__Отрывок текста__:
########################################

Чаще всего во фрагменте первой встречи Мастера и Ивана используется функциональная номинация «гость», что снова подчеркивает персонажную точку зрения: «...подтвердил гость...», «...твердо ответил гость...», «...тут гость вдруг встревожился...» и т. д., а также развернутые номинации «странный гость», «загадочный гость», «бедный больной», отражающие не только точку зрения Ивана, но и его оценочную позицию.
Номинация? же «мастер» впервые возникает как самономинация, выступая как сигнал перехода с точки зрения Ивана к точке зрения самого Мастера: «Гость потемнел лицом и погрозил Ивану кулаком, потом сказал: — Я — мастер, — он сделался суров и вынул из кармана халата совершенно засаленную черную шапочку с вышитой на ней желтым шелком буквой «М». Он надел эту шапочку и показался Ивану в профиль и в фас, чтобы доказать, что он — мастер» (83).
Далее в данном фрагменте продолжает употребляться номинация «гость» — с точки зрения Ивана Бездомного. Однако номинация «мастер» вновь возникает в момент перехода повествования к точке зрения Мастера, в несобственно-прямой речи: «Гость сделал жест, означавший, что он никогда и никому этого не скажет, и продолжал свой рассказ. Ивану стало известным, что мастер и незнакомка полюбили друг друга так крепко, что стали совершенно неразлучны» (86). Это подчеркивается упоминанием повествователя о том, что «мастер» — это самохарактеристика главного героя: «Тот, кто называл себя мастером, работал, а она, запустив в волосы тонкие с остро отточенными ногтями пальцы, перечитывала написанное, а перечитав, шила вот эту самую шапочку» (87).

########################################

__Выдержки из данных__:
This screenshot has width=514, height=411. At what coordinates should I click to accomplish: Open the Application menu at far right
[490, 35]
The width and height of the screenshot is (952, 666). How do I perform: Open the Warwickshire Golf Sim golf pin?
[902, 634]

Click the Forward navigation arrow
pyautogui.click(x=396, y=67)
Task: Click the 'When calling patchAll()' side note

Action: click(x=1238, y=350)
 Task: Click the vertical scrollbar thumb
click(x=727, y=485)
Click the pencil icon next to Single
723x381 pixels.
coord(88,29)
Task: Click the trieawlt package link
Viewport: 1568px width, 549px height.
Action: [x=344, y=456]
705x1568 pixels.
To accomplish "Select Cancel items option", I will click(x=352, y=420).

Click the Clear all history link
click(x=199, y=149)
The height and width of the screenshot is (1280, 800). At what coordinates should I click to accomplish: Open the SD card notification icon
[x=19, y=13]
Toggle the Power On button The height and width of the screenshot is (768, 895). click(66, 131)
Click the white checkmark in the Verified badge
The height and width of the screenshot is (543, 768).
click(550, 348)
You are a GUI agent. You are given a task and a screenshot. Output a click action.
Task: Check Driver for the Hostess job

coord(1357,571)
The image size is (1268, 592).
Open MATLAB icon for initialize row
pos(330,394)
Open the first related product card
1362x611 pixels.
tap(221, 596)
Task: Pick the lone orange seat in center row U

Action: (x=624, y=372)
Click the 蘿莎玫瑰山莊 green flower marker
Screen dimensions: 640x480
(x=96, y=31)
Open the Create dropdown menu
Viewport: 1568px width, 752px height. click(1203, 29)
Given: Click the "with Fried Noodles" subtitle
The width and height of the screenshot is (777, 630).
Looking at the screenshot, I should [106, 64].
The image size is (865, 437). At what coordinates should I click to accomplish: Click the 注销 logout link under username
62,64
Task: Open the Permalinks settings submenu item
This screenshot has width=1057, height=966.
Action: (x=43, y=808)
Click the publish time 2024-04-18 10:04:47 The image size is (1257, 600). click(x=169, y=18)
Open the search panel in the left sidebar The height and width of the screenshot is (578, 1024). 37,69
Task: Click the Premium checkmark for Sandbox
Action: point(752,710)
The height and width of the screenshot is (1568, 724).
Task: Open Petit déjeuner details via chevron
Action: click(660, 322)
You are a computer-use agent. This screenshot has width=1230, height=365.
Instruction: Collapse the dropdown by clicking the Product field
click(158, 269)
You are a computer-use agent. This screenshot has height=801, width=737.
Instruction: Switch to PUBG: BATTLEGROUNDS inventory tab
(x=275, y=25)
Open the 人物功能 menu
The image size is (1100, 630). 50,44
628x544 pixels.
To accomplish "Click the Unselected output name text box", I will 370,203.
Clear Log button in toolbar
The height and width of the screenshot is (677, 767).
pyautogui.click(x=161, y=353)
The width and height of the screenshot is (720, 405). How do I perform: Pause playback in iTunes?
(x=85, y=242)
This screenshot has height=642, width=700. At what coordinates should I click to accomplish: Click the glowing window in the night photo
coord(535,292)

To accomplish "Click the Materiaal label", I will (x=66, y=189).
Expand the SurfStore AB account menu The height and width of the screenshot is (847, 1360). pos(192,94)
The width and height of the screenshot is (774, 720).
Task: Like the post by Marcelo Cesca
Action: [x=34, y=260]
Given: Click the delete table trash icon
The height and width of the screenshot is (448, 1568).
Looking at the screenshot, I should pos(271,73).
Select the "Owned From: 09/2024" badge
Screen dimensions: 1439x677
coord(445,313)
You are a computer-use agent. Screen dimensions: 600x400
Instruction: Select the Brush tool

########################################

__Что нужно сделать__:
1. Перепечатайте часть отрывка текста, начиная со слов «Чаще всего во» и заканчивая словами «его оценочную позицию.».
2. Перечислите все развернутые номинации, которые приведены в отрывке текста.
Опирайтесь только на отрывок текста.

__Ответы__:
1.
Чаще всего во фрагменте первой встречи Мастера и Ивана используется функциональная номинация «гость», что снова подчеркивает персонажную точку зрения: «...подтвердил гость...», «...твердо ответил гость...», «...тут гость вдруг встревожился...» и т. д., а также развернутые номинации «странный гость», «загадочный гость», «бедный больной», отражающие не только точку зрения Ивана, но и его оценочную позицию.

2. «странный гость», «загадочный гость», «бедный больной»